**How to complete this task**.
Every word of the data below has to be copied faithfully.

______

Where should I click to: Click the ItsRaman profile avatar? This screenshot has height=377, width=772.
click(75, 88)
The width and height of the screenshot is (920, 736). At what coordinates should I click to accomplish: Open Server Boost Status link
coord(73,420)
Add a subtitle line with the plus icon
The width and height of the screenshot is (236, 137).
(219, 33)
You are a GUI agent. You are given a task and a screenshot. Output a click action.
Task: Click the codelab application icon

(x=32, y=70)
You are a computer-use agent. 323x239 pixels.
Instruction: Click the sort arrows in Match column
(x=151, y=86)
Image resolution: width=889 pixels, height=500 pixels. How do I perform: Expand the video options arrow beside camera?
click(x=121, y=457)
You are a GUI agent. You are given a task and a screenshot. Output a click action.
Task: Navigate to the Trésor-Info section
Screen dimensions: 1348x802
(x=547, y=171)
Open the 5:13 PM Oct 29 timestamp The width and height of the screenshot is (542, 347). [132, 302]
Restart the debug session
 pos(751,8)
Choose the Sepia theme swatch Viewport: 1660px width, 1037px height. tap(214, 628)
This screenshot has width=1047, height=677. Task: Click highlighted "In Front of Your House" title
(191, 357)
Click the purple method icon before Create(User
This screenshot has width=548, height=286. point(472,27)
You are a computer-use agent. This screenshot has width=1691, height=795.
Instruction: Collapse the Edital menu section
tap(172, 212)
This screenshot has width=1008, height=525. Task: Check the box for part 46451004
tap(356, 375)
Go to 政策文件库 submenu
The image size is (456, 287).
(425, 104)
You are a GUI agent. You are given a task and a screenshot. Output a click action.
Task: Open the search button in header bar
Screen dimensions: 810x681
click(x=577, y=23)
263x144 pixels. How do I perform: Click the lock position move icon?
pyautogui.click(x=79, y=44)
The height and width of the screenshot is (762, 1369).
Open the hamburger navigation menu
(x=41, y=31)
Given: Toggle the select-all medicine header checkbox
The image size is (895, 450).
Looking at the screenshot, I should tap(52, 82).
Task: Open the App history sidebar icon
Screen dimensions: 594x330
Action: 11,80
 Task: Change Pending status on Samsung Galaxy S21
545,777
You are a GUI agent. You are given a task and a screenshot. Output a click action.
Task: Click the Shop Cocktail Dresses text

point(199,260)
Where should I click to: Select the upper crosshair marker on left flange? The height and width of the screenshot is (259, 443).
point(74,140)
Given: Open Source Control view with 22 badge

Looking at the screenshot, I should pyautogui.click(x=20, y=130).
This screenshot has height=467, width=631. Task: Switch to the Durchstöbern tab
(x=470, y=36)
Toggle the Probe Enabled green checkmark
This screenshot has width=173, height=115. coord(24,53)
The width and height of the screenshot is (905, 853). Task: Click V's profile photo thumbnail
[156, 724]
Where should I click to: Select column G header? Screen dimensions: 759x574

______

**Answer section**.
Where should I click to: Click the ItsRaman profile avatar? This screenshot has height=377, width=772.
click(75, 88)
The width and height of the screenshot is (920, 736). At what coordinates should I click to accomplish: Open Server Boost Status link
coord(73,420)
Add a subtitle line with the plus icon
The width and height of the screenshot is (236, 137).
(219, 33)
You are a GUI agent. You are given a task and a screenshot. Output a click action.
Task: Click the codelab application icon

(x=32, y=70)
You are a computer-use agent. 323x239 pixels.
Instruction: Click the sort arrows in Match column
(x=151, y=86)
Image resolution: width=889 pixels, height=500 pixels. How do I perform: Expand the video options arrow beside camera?
click(x=121, y=457)
You are a GUI agent. You are given a task and a screenshot. Output a click action.
Task: Navigate to the Trésor-Info section
Screen dimensions: 1348x802
(x=547, y=171)
Open the 5:13 PM Oct 29 timestamp The width and height of the screenshot is (542, 347). [132, 302]
Restart the debug session
 pos(751,8)
Choose the Sepia theme swatch Viewport: 1660px width, 1037px height. tap(214, 628)
This screenshot has width=1047, height=677. Task: Click highlighted "In Front of Your House" title
(191, 357)
Click the purple method icon before Create(User
This screenshot has width=548, height=286. point(472,27)
You are a computer-use agent. This screenshot has width=1691, height=795.
Instruction: Collapse the Edital menu section
tap(172, 212)
This screenshot has width=1008, height=525. Task: Check the box for part 46451004
tap(356, 375)
Go to 政策文件库 submenu
The image size is (456, 287).
(425, 104)
You are a GUI agent. You are given a task and a screenshot. Output a click action.
Task: Open the search button in header bar
Screen dimensions: 810x681
click(x=577, y=23)
263x144 pixels. How do I perform: Click the lock position move icon?
pyautogui.click(x=79, y=44)
The height and width of the screenshot is (762, 1369).
Open the hamburger navigation menu
(x=41, y=31)
Given: Toggle the select-all medicine header checkbox
The image size is (895, 450).
Looking at the screenshot, I should tap(52, 82).
Task: Open the App history sidebar icon
Screen dimensions: 594x330
Action: 11,80
 Task: Change Pending status on Samsung Galaxy S21
545,777
You are a GUI agent. You are given a task and a screenshot. Output a click action.
Task: Click the Shop Cocktail Dresses text

point(199,260)
Where should I click to: Select the upper crosshair marker on left flange? The height and width of the screenshot is (259, 443).
point(74,140)
Given: Open Source Control view with 22 badge

Looking at the screenshot, I should pyautogui.click(x=20, y=130).
This screenshot has height=467, width=631. Task: Switch to the Durchstöbern tab
(x=470, y=36)
Toggle the Probe Enabled green checkmark
This screenshot has width=173, height=115. coord(24,53)
The width and height of the screenshot is (905, 853). Task: Click V's profile photo thumbnail
[156, 724]
Where should I click to: Select column G header? Screen dimensions: 759x574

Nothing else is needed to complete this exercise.